How to improve at SQL as a data engineer

1. Introduction

SQL is the bread and butter of data engineering. Mastering SQL and understanding what can be done with it can make you a better data engineer. If you feel

Unsure about how to improve at SQL beyond the basics

That online tutorials don’t go deep enough

That you are missing some key SQL skills, but can’t quite put your finger on it

Then this post is for you. In this post, we will go over the concepts that can help you improve your SQL. Understanding, applying, and practicing these concepts can help you level up your SQL skills.

Pre-requisite: What are facts and dimensions?, sql tutorial

2. SQL skills

As a data engineer, your SQL skills are crucial for data modeling and/or analytics tasks. We will concentrate solely on data warehouses for this post.

2.1. Data modeling

As a data engineer, you will be asked to make data available for querying. This will involve ingesting the raw data, cleaning it, modeling it, and making it available for your end-users.
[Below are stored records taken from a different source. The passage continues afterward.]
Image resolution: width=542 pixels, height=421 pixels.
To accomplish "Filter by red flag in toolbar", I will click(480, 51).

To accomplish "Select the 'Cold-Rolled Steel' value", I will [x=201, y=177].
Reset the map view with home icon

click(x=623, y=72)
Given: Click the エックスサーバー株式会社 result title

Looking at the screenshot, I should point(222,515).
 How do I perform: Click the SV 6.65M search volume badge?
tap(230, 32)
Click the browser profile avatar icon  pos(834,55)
2.1.1. Gathering requirements

Before designing the warehouse table(s), you should always clearly define the end objectives.
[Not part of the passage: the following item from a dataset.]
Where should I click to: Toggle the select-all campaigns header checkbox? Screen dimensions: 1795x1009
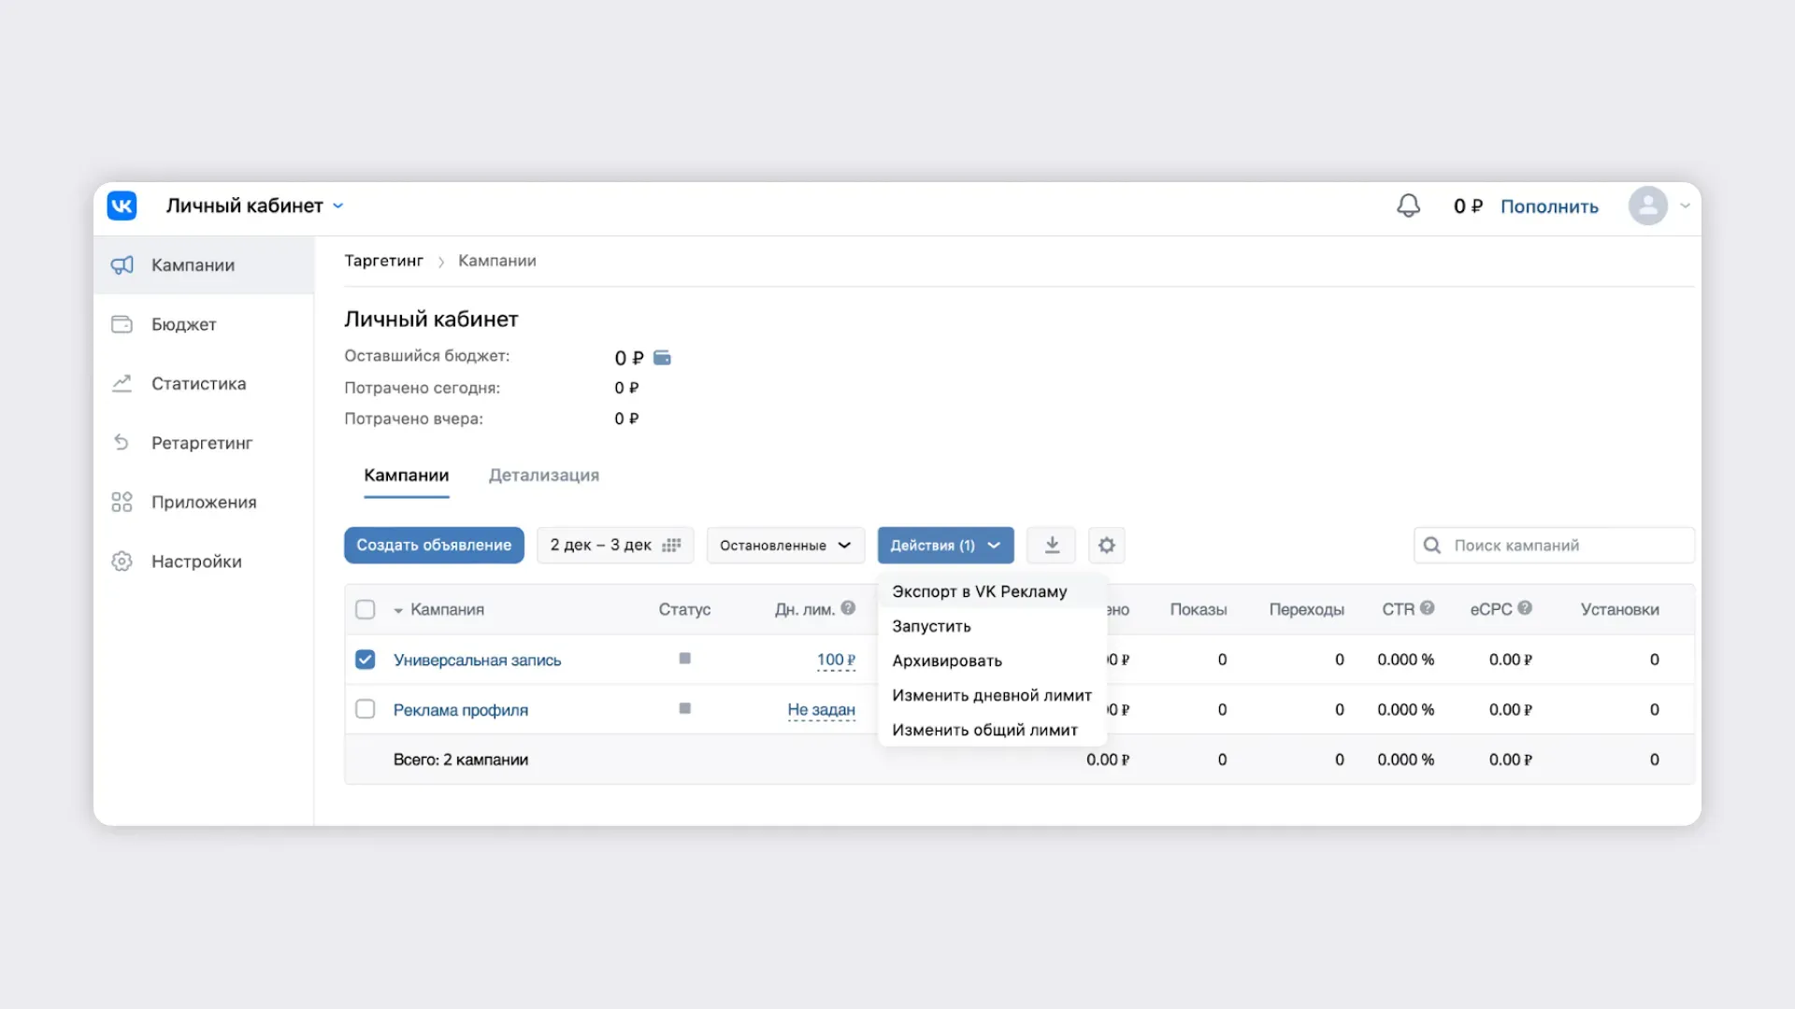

Some questions you need answered/explored are

  1. What does this data represent and why is it needed?
  2. Who is the end-user of the table(s)?
  3. What is the business process that generates this data? How is this data generated?
  4. A few (>= 3) different example queries that the end-user is expected to run?
  5. What is the expected number of read queries per minute?
  6. What is an acceptable query execution time for reading from the table(s)?
  7. What is the expected number of daily records?
  8. What is the general date range (and/or other) filters for the read queries?
  9. What is the historical range of data that needs to be available for querying?

Answers to these questions will determine how you model and transform the data.

2.1.2. Exploration

The next step is to explore the data, check for any data issues, validate assumptions, approximate data size growth, validate business rules, check for missing/duplicate rows on joins, etc

You will need to load the raw data into your data warehouse. There are multiple ways to ingest data into a data warehouse. For exploration, dump the data into a cloud storage system and use a COPY INTO command to load raw data into your data warehouse.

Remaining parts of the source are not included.